Texto de origen:
☆ ☆ ☆

MADURAR: LA MADURACION DE LA PERSONALIDAD
Entre
la juventud, situada hacia los veinticinco años y la vejez, iniciada hacía los
cincuenta y cinco o sesenta, se sitúa la segunda etapa de la vida del ser
humano, la madurez. Por supuesto, que tales limitaciones marcadas por la edad
son sumamente imprecisas y tan sólo tienen carácter de orientativo. La
diversidad biológica y sociocultural del hombre hace imposible tipificar con
acierto y en el tiempo exacto la duración y localización de sus fases de
desarrollo.
Se
considera que aparece la madurez cuando la conducta del individuo experimenta un
cambio sustancial. Ya no se necesita ser impuesta por un aprendizaje o un
educador. En la madurez predomina la intuición y las normas de actuación surgen
espontáneamente de forma natural.
Es
preciso distinguir aprendizaje de maduración. En el aprendizaje, la conducta
también sufre un cambio, pero este cambio es fruto de la experiencia adquirida.
Sin embargo, en la maduración no es precisa la experiencia; digamos que es un
proceso que se mantiene larvado hasta que llega el momento adecuado para que
haga su aparición.
No
obstante, en el hombre aprendizaje y maduración son complementarios y ambos se
alimentan entre sí en su preciso momento.
Parece
demostrado, mediante serios estudios y experimentos psicológicos y biológicos,
que el aprendizaje consolida la madurez cuando ya está instaurada, pero no la
acelera ni la adelanta. Así, se observó cómo, en animales de experimentación,
conductas natatorias y de vuelo, aparecían correctamente instauradas cuando el
animal alcanzaba su madurez a pesar de habérsele privado de toda posibilidad de
aprendizaje y experiencia.
De igual
modo se ha estudiado la conducta humana. Así, por ejemplo, niños adiestrados en
una determinada labor prematura para su edad no adquirían mejor rendimiento
futuro que otros que la aprendían a su debido tiempo.
Por todo esto, la
pedagogía actual desaconseja forzar el aprendizaje del niño antes de la edad
oportuna. Se considera una tarea poco útil y estresante para el niño, por lo que
tal vez sería más perjudicial que beneficiosa. Por ejemplo, qué sentido tendría
«torturar» al niño con el aprendizaje de la lectura cuando cuenta tres años de
edad, si observamos que a los seis va a leer igual que otro niño que haya
iniciado esa tarea unos
meses antes.
Eso sí,
una vez instaurada la maduración, el aprendizaje posterior puede modularla y,
sobre todo, enriquecerla, dotándola de gran solidez.
Tras
establecer las diferencias descritas entre ambos términos, pasemos a analizar lo
que al principio llamábamos etapa de madurez en la personalidad. Durante ella,
los modelos y líderes erigidos en la adolescencia pierden sentido al instaurarse
la propia identidad.

☆ ☆ ☆

Trabajo propuesto:
a: Indique si cada una de estas afirmaciones concuerda con el texto sobre la maduración de la personalidad: (i) la madurez se sitúa entre la juventud y la vejez; (ii) el aprendizaje adelanta la aparición de la madurez; (iii) la pedagogía actual recomienda forzar el aprendizaje del niño antes de la edad oportuna. Responda a cada una con sí o no y cite literalmente las palabras del texto que lo deciden.
b: Devuelva sin cambios todo el fragmento del texto sobre la maduración de la personalidad que va desde "MADURAR: LA MADURACION" hasta "desarrollo.".
Las filas siguientes proceden de una fuente distinta.

Datos sin procesar:
☆ ☆ ☆

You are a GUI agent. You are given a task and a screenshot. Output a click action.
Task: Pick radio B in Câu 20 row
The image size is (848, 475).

☆ ☆ ☆

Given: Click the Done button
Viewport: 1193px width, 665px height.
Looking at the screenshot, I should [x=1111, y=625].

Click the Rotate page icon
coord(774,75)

☆ ☆ ☆

Soluciones del ejercicio:
a:
(i) Sí: «Entre la juventud, situada hacia los veinticinco años y la vejez, iniciada hacía los cincuenta y cinco o sesenta, se sitúa la segunda etapa de la vida del ser humano, la madurez».
(ii) No: «el aprendizaje consolida la madurez cuando ya está instaurada, pero no la acelera ni la adelanta».
(iii) No: «la pedagogía actual desaconseja forzar el aprendizaje del niño antes de la edad oportuna».

b:
MADURAR: LA MADURACION DE LA PERSONALIDAD
Entre
la juventud, situada hacia los veinticinco años y la vejez, iniciada hacía los
cincuenta y cinco o sesenta, se sitúa la segunda etapa de la vida del ser
humano, la madurez. Por supuesto, que tales limitaciones marcadas por la edad
son sumamente imprecisas y tan sólo tienen carácter de orientativo. La
diversidad biológica y sociocultural del hombre hace imposible tipificar con
acierto y en el tiempo exacto la duración y localización de sus fases de
desarrollo.